» **PROBLEMS**:
1: In the history of seconds, reproduce word for word the stretch from "This is part" through "of a degree).".
2: Answer these from the history of seconds:
(a) In what year did four British warships run aground off the Isles of Scilly?
(b) How large a bounty did the Longitude Act of 1714 establish?
(c) What kept pendulum clocks from working on the open ocean?

A brief history of time units: Seconds

This is part three of a multi-part series on the origins of the time divisions of a day.

[Part 1: Hours] [Part 2: Minutes]

Seconds

In 1707, four British warships miscalculated their position and ran aground off the Isles of Scilly, killing 2,000 sailors in what is still one of the worst maritime disasters in British history. For lack of a better approach, the way ships calculated their longitude at that time was dead reckoning, basically guessing how far they’d gone from the last known port. The disaster led to the Longitude Act of 1714, establishing a £20,000 (over £4M today) bounty for the deployment of a reliable way to determine a ship’s longitude within 30 minutes (half of a degree).

This is relevant to our history because one theoretical approach to determining longitude was to precisely measure the sun’s position and compare it to solar noon at a known location, such as the Greenwich Royal Observatory. If you knew the exact time, you could calculate your exact longitude from that single observation. The problem with this approach was, no one knew any way to get the exact time at sea. Our marvelous pendulum clocks wouldn’t work on the open ocean, because of the motion of the waves.

» **GIVEN INFORMATION**:
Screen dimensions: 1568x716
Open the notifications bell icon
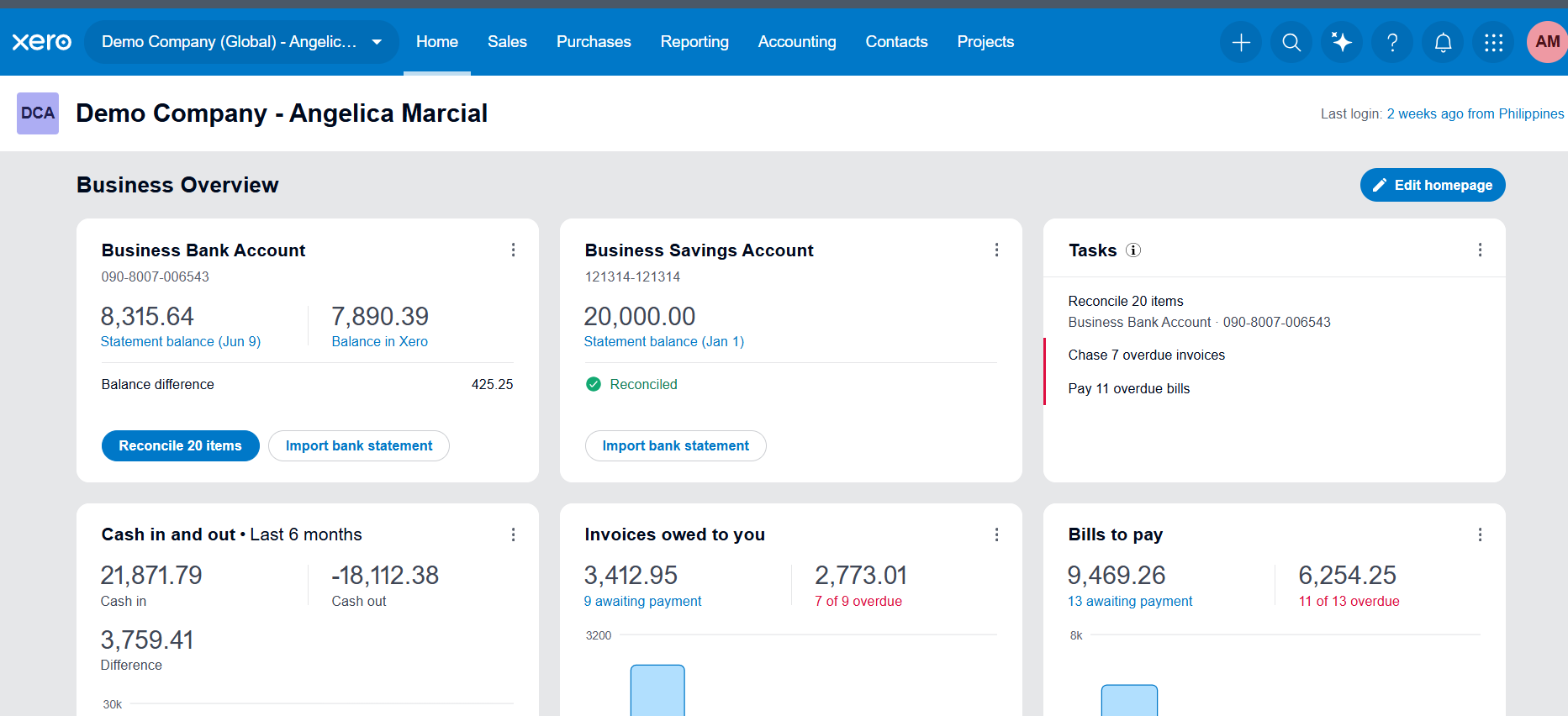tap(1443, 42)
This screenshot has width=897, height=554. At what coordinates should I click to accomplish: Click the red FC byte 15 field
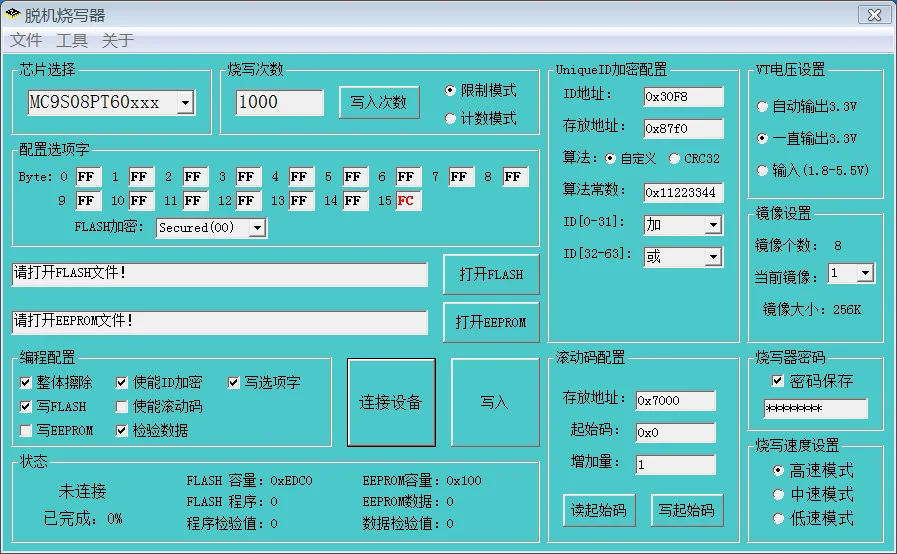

» **EXPECTED RESULTS**:
1:
This is part three of a multi-part series on the origins of the time divisions of a day.

[Part 1: Hours] [Part 2: Minutes]

Seconds

In 1707, four British warships miscalculated their position and ran aground off the Isles of Scilly, killing 2,000 sailors in what is still one of the worst maritime disasters in British history. For lack of a better approach, the way ships calculated their longitude at that time was dead reckoning, basically guessing how far they’d gone from the last known port. The disaster led to the Longitude Act of 1714, establishing a £20,000 (over £4M today) bounty for the deployment of a reliable way to determine a ship’s longitude within 30 minutes (half of a degree).

2:
(a) 1707
(b) £20,000 (over £4M today)
(c) The motion of the waves